Même dans les rêves les plus fous, qui aurait pu imaginer lire des histoires d’amours lesbiens entre deux collégiennes ? Même si les langues se délient depuis peu dans le commun des mortels, il existe encore très peu d’auteurs qui scandent l’homosexualité dans leurs ouvrages, encore moins celle portée par des collégiens. Jean D’Amérique brise le tabou de l’homosexualité et donne à voir et à entendre que l’amour triomphe toujours, même dans la guerre la plus déstabilisante. L’on ressort naturellement de ces écrits que Tête Brulée vit dans une guerre. La guerre des corps, la guerre d’un Haïti qui essaye de se refaire mais dont les quartiers sévissent encore dans la violence, la guerre d’un père contre sa femme.

L’audace de l’auteur réside sans relâche, dans la description du premier acte sexuel des deux collégiennes et ce, courageusement, dans une église :

 le voyage se révèle long, j’en reviens dans un essoufflement libéré au bon moment. Ma lune boit son cri sous sa robe qu’elle a soulevée et ramenée sur le haut de sa poitrine pour dégager chemin. Nous quittons les toilettes pour regagner l’enceinte de l’église. Silence se réjouit d’avoir joui avec moi, mais n’a pas le droit de l’afficher sur son visage. Pour convenir au devoir de tristesse imposé par la circonstance, elle se met alors à pleurer », page 52.

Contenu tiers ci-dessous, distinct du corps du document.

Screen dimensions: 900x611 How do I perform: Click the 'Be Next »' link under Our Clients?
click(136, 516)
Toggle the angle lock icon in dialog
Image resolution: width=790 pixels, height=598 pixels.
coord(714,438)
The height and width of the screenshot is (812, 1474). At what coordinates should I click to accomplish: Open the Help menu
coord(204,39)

Jean D’Amérique pointe du doigt et provoque incontestablement. Mais l’amour est-il vraiment provocation quand le monde vit à la lisière de la déchéance et du chaos ? Jean D’Amérique semble envoyer une insolence à la vie et ses tabous. Point de répit. Au-delà du fait d’avoir choisi de mettre au cœur du chaos une histoire d’amour lesbien, prime aussi l’espoir d’une enfant qui désire fortement pouvoir sortir de la Cité de Dieu pour gouter à d’autres imaginaires. Tête Brulée se prête au jeu, en rêvant de New York, en s’imaginant vivre libre. Liberté, un mot bien complexe dans la Cité de Dieu, là où la mort guette tous les toits. « Est-ce que je survivrai jusqu’à l’aube, pour voir le soleil ? » page 9. Tout comme cette citation de Tupac Shakur qui ouvre la lecture du livre, Tête Fêlée se questionne continuellement si elle survivra jusqu’à l’aube pour voir le Soleil. Le vrai. Celui qu’elle ne se forcerait plus à coudre sur ses lèvres pour sourire.

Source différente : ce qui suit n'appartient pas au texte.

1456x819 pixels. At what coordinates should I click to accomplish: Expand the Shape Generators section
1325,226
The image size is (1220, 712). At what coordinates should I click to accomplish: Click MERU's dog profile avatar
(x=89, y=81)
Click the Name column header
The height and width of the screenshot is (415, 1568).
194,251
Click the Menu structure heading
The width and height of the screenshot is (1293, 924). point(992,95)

La symbolique omniprésente

Dans cette atmosphère de mélancolie et du rêve, se rapprochant du symbolisme, Jean D’Amérique profile inlassablement une panoplie de symboliques de mots, de noms et de souvenirs. Dès les premières lignes de son ouvrage, nous sommes face à un auteur très créatif avec les noms qu’il attribue à ses personnages, par exemple : Tête Fêlée, Fleur d’Orange, Silence, La Divine, Le politicien dont le cul est fabriqué pour toutes les chaises

Au fil du récit, tous ces noms prennent du sens avec le caractère et l’univers de chaque personnage. Tête Fêlée nous marque, sans doute, par sa folie des grandeurs comme une tête fêlée, Fleur d’Orange telle une fleur d’Oranger vient parfois calmer les crises d’angoisses et favoriser l’endormissement de sa fille : « Maman semble en avoir fini avec le linge. Mais je ne sens toujours pas sa chaleur près de moi. Je devrai encore patienter pour savourer ce moment où je me sens en sécurité quand elle se couche à mes côtés. Je l’entends vider » affirme-t-elle à la page 16.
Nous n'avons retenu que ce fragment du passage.